I've tried using the dataframe from the detailed output with vegan but still run into errors. I haven't managed to find a helpful tutorial for this integration step, do you have any suggestions?

anosim((pcoa_42[["dsites"]]), grouping, permutations = 999, distance = "bray", strata = NULL, parallel = getOption("mc.cores")) Error in vegdist(x, method = distance) : input data must be numeric

adon.results<-adonis((pcoa_42[["dsites"]]) ~ Treat_sex, method="bray",perm=999) Error in eval(predvars, data, env) : object 'Treat_sex' not found

KasperSkytte commented 2 years ago

You just need to give adonis and anosim the data in the ampvis2_obj$abund data.frame. You don't need to use the output from amp_ordinate. You may need to transpose the data.frame first

KasperSkytte commented 2 years ago

You got it spinning?

KasperSkytte commented 2 years ago

Closing due to inactivity. Feel free to reopen.

emihoe commented 2 years ago

Sorry, for the slow reply.

I managed to calculate Adonis and ANOSIM of bray-curtis distance matrix from my phyloseq object converted to Vegan format, but what I really want to do it analyse the significance of the RDA plot. I want to tell the reviewer that based on RDA the clustering is significant.

If I take the data from the ampvis2_obj$abund into a data frame won't I just get the same thing?

How do I tell if the RDA clustering is significant?

Is there a way to make a data.frame from this ordination? How do I do this specifically?

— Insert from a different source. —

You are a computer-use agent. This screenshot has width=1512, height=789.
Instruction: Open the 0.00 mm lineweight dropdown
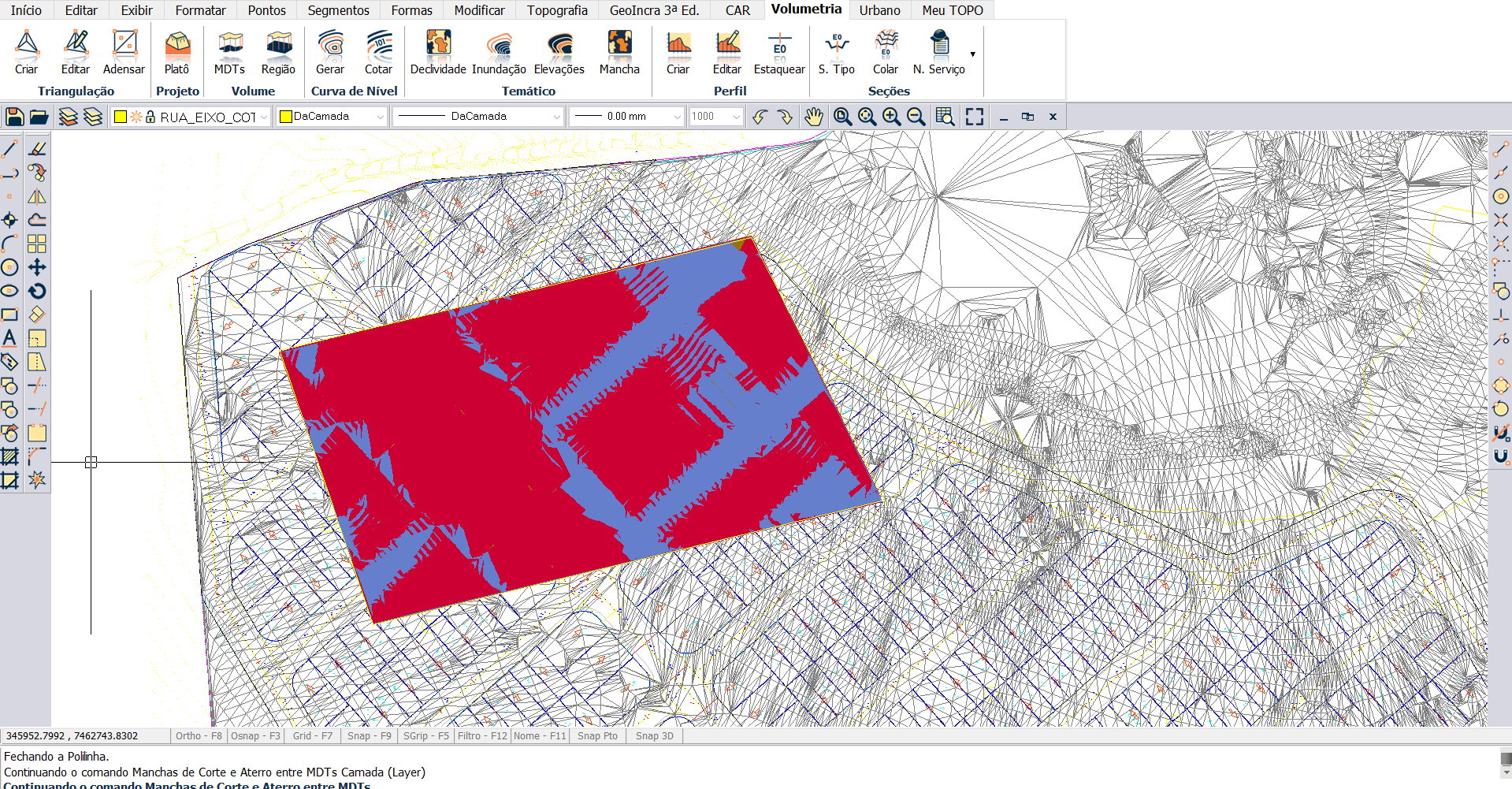click(677, 117)
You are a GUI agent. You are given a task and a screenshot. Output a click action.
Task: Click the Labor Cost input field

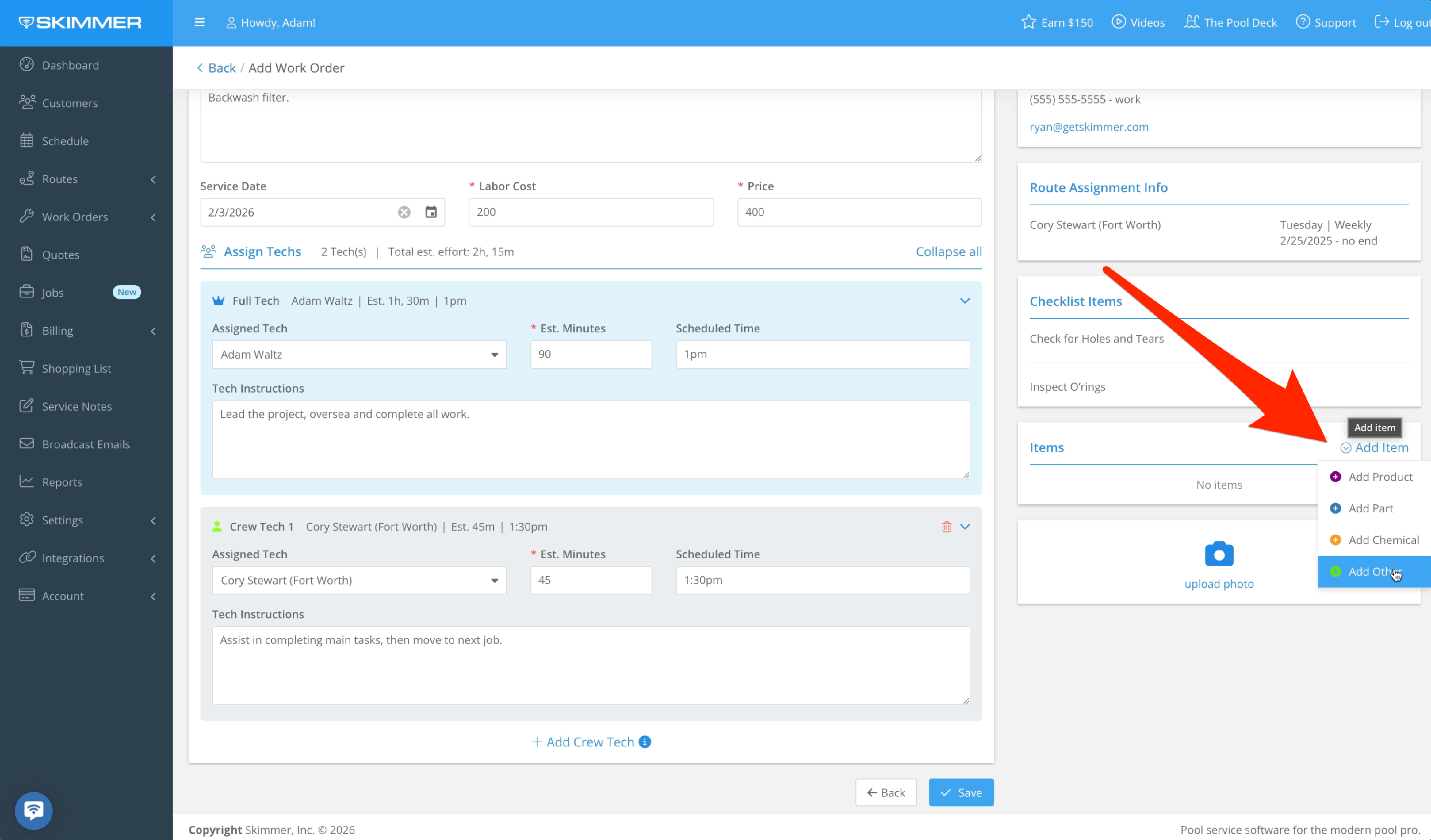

Sorry for being a bit dense, I'm still trying to teach myself R.

Thank you!

KasperSkytte commented 2 years ago

Hi again

RDA itself is not a statistical hypothesis test. It's purely explorative and only highlights a portion of the variance in the data. It only shows the variance along two dimensions (eigenvectors), not the full n-1 dimensions (n is the number of OTUs/ASVs). So if you want to test for differences between groups of samples, it's best to use a test like ANOSIM or PERMANOVA on the abundance table itself.

To extract the same sites (samples) and species (OTUs, if enabled) scores (coordinates) on the two most significant dimensions shown in a RDA plot produced from amp_ordinate, you can use the plot data plot$plot_env$sitescores and plot$plot_env$speciesscores. It's the same as when setting detailed_output = TRUE and running vegan::scores(ord_obj$model, display = "sites", choices = c("RDA1", "RDA2")) etc. It might be handy to filter the data a bit, which is done by default by amp_ordinate by the filter_otus() function, see details.